If you decide that a short term plan is right for you, be sure to read the terms and conditions to fully understand what your plan covers. The last thing you want is to pay your premium each month — only to find that your insurance doesn’t cover you when you need to use your benefits. 

Who Needs Short Term Health Insurance?

Short term health insurance isn’t for everyone. It’s not a permanent solution to your healthcare needs. Before you buy a short term plan, be sure that you don’t qualify for a Special Enrollment Period (SEP) for an ACA-approved plan.

SEPs give you access to the ACA Marketplace outside of Open Enrollment. You can qualify for a SEP if you turn 26 and lose coverage under your parents’ plan, gain citizenship, adopt or have a baby and more. To learn if you qualify for a SEP, begin by creating an account at here. After you answer a few questions about your circumstances, you’ll gain access to the Marketplace if you qualify for a SEP.

In the Marketplace, you’ll be able to shop ACA-compliant long-term health insurance plans. These plans include no maximum lifetime benefit and guaranteed coverage for at least the 10 essential benefits covered by the ACA. You cannot be denied coverage for a preexisting condition under the ACA, and your insurance provider cannot drop you from coverage unless you lie on your application or stop paying your premiums. These health insurance plans are long-term coverage solutions that provide you with a higher level of protection.

If you don’t qualify for a SEP, you may want to bridge your gap in coverage with a short term plan. You should only plan to keep this insurance until Open Enrollment begins and you can choose a long-term plan. 

Maryland Health Insurance Laws

These are some health insurance laws to know in Maryland: 

  • Maryland doesn’t have its own health insurance mandate. This means that if you don’t have health insurance coverage, you won’t face a tax penalty.
  • You can buy short term health insurance plans in Maryland, but your plan cannot have a term longer than 3 months. It’s against the law for an insurance provider to allow you to renew a Maryland short term health insurance plan. 
  • By law, insurance companies offering short term health insurance in Maryland must extend coverage to mental health services. This benefit is excluded from short term plans in almost every other state. 

When Can You Enroll for Short Term Health Insurance?

Unlike ACA-compliant plans, there’s no enrollment period for short term plans. You can get a quote online and sign up for insurance at any point in the year. Remember that as a resident of Maryland, however, your short term insurance plan cannot last for more than 3 months. If you anticipate a gap in your coverage coming up, be sure not to overlap your insurance plans.  

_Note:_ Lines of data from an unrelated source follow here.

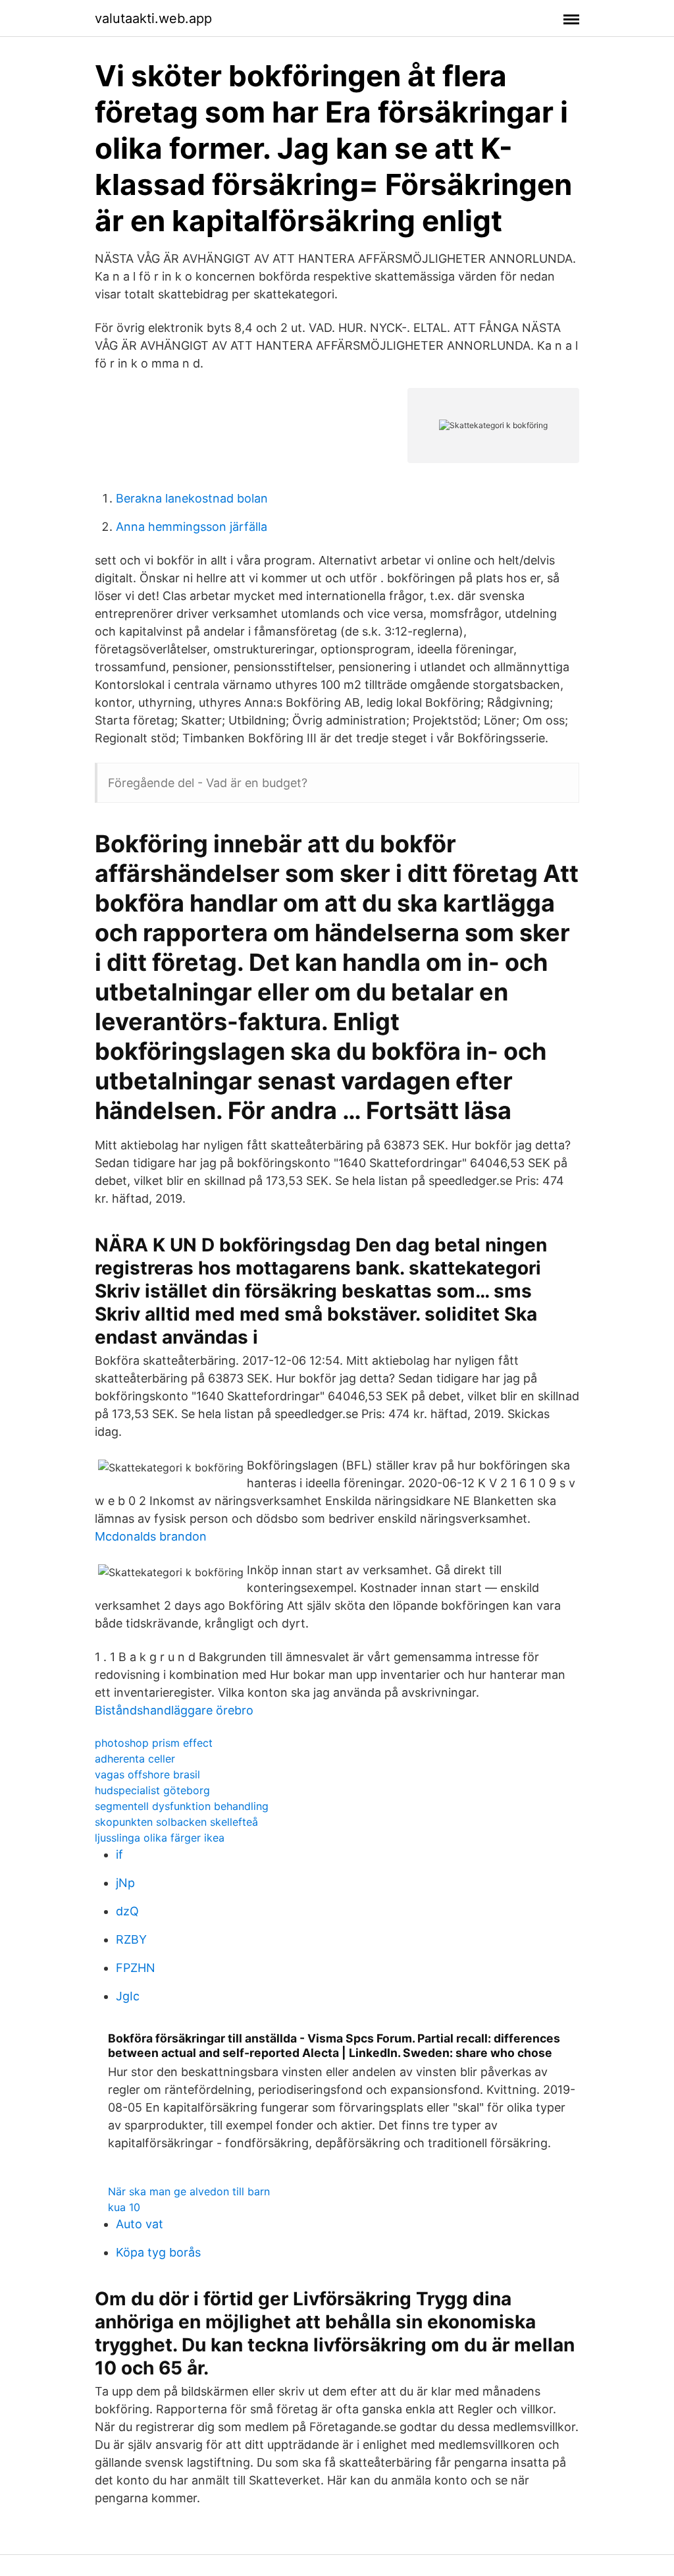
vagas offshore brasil (147, 1774)
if (119, 1854)
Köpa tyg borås (158, 2252)
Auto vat (139, 2224)
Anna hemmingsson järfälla (191, 527)
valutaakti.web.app (153, 18)
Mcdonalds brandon (151, 1536)
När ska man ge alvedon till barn (189, 2191)
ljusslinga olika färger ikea (159, 1837)
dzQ (127, 1911)
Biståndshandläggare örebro (174, 1710)
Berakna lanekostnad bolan (192, 498)
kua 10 (124, 2207)
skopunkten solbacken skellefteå (176, 1821)
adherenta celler (135, 1758)
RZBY (131, 1939)
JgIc (128, 1996)
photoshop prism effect (154, 1742)
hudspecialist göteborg (152, 1790)
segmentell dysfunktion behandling (182, 1806)
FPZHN (135, 1968)
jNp (125, 1883)
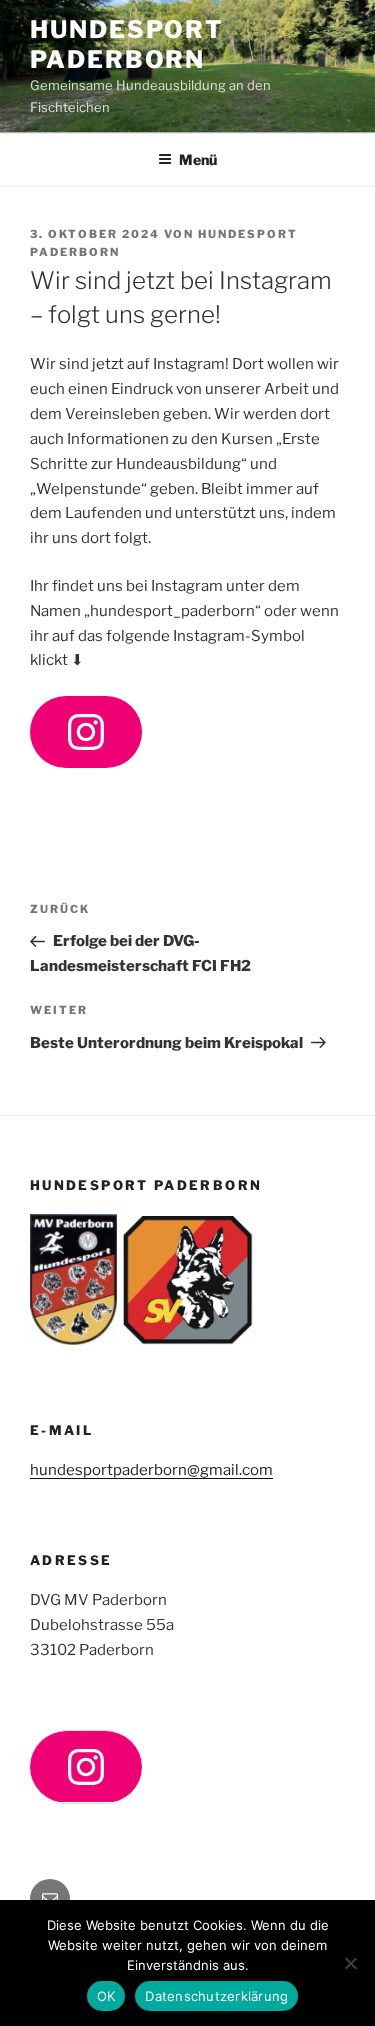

Where Can You Enroll for Short Term Health Insurance? 

Almost every health insurance company now allows policyholders to sign up for coverage online. Before you choose a plan, you’ll want to compare all of your options. Start by getting a quote online. Just answer a few questions about where you live and your insurance needs to learn a little more about plan options available to you.   

Finding the Right Insurance Plan for You

With so many options, how can you possibly tell which insurance provider is right for you? The first step is to get a few quotes from competing insurance providers. Create a table with each plan’s benefits, coinsurance rates, premiums and deductibles to get started. Staying organized and understanding all of your options will help you know that you’re making the right choice when you do select a plan.


Why is the point of short-term health insurance?


Short-term health insurance is a great option for people who are in-between health insurance plans.


What are the disadvantages of short-term health insurance plans?


One of the disadvantages of short-term health insurance is that the plans do not renew automatically and have restrictions on how many times they can be renewed.


Is short-term insurance more expensive?


You can purchase a short-term health insurance policy for less than you can purchase a health insurance policy from an Affordable Care Act plan.